- [QUESTIONS TO ANSWER]
**1.** According to the Greg Hampton profile, how many guitars does Hampton own in total?
**2.** Write out the part of the Greg Hampton profile from "Hampton continues to" to "Hughes, among others.".

Greg Hampton is an American record producer, guitarist, singer, and songwriter, who has worked on such albums as Alice Cooper's Along Came a Spider, Tommy Bolin's Whips and Roses, Lita Ford's Wicked Wonderland, and Eli Cook‘s Primitive Son. Hampton has also appeared as the member of several groups over the years, including Science Faxtion (with Bootsy Collins and Buckethead), the New Czars (with Adrian Belew), and Razorball (with Reeves Gabrels). In 2011, it was announced that Hampton had formed a new project, 9 Chambers, with ex-Monster Magnet guitarist Ed Mundell, Gov't Mule bassist Jorgen Carlsson, and ex-Black Sabbath/Dio/Heaven & Hell drummer Vinny Appice.

Hampton's guitar set-up consists of Fender Stratocasters, Fender Telecasters, Fernanedes Ravelles, Gibson Les Pauls, a Gibson 335, a Gibson Firebird VII, a Dan Electro Baritone, and a Roland/Fernandes Guitar Synthesizer. Hampton owns 45 guitars altogether, ten of which are equipped with Fernandes Sustainers, and also uses a Line 6 Spider/Bogner 100 Head, along with various pedals.

Hampton continues to be very involved in overseeing the legacy of Bolin's recordings. In addition to being interviewed for the Bolin biography Touched By Magic: The Tommy Bolin Story by author Greg Prato, Hampton has produced two volumes of the aforementioned Whips and Roses releases, as well as 2011's Teaser Deluxe. In 2012, Hampton co-produced (with Gov't Mule's Warren Haynes) a Tommy Bolin tribute album, Tommy Bolin and Friends: Great Gypsy Soul, which includes performances by Toto's Steve Lukather, Aerosmith's Brad Whitford, Alter Bridge's Myles Kennedy, Wilco's Nels Cline, the Allman Brothers' Derek Trucks, and Bolin's former Deep Purple bandmate, Glenn Hughes, among others.

- [DATA SHOWN]

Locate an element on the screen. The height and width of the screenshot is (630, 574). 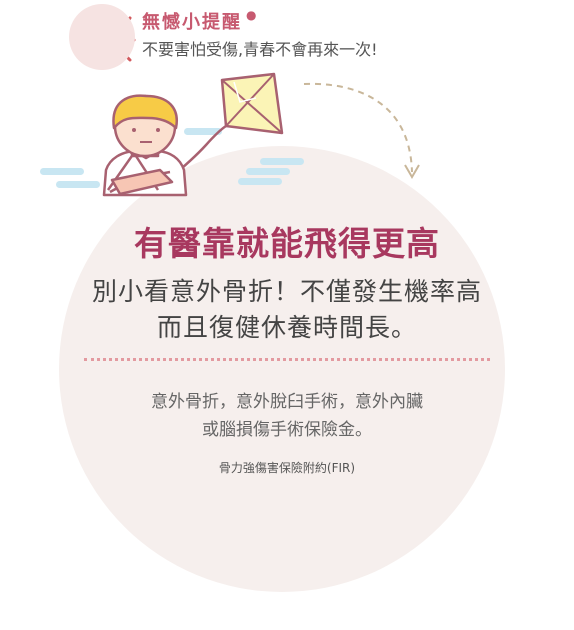
headline: 有醫靠就能飛得更高 is located at coordinates (287, 244).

- [ANSWER SET]
**1.** 45

**2.**
Hampton continues to be very involved in overseeing the legacy of Bolin's recordings. In addition to being interviewed for the Bolin biography Touched By Magic: The Tommy Bolin Story by author Greg Prato, Hampton has produced two volumes of the aforementioned Whips and Roses releases, as well as 2011's Teaser Deluxe. In 2012, Hampton co-produced (with Gov't Mule's Warren Haynes) a Tommy Bolin tribute album, Tommy Bolin and Friends: Great Gypsy Soul, which includes performances by Toto's Steve Lukather, Aerosmith's Brad Whitford, Alter Bridge's Myles Kennedy, Wilco's Nels Cline, the Allman Brothers' Derek Trucks, and Bolin's former Deep Purple bandmate, Glenn Hughes, among others.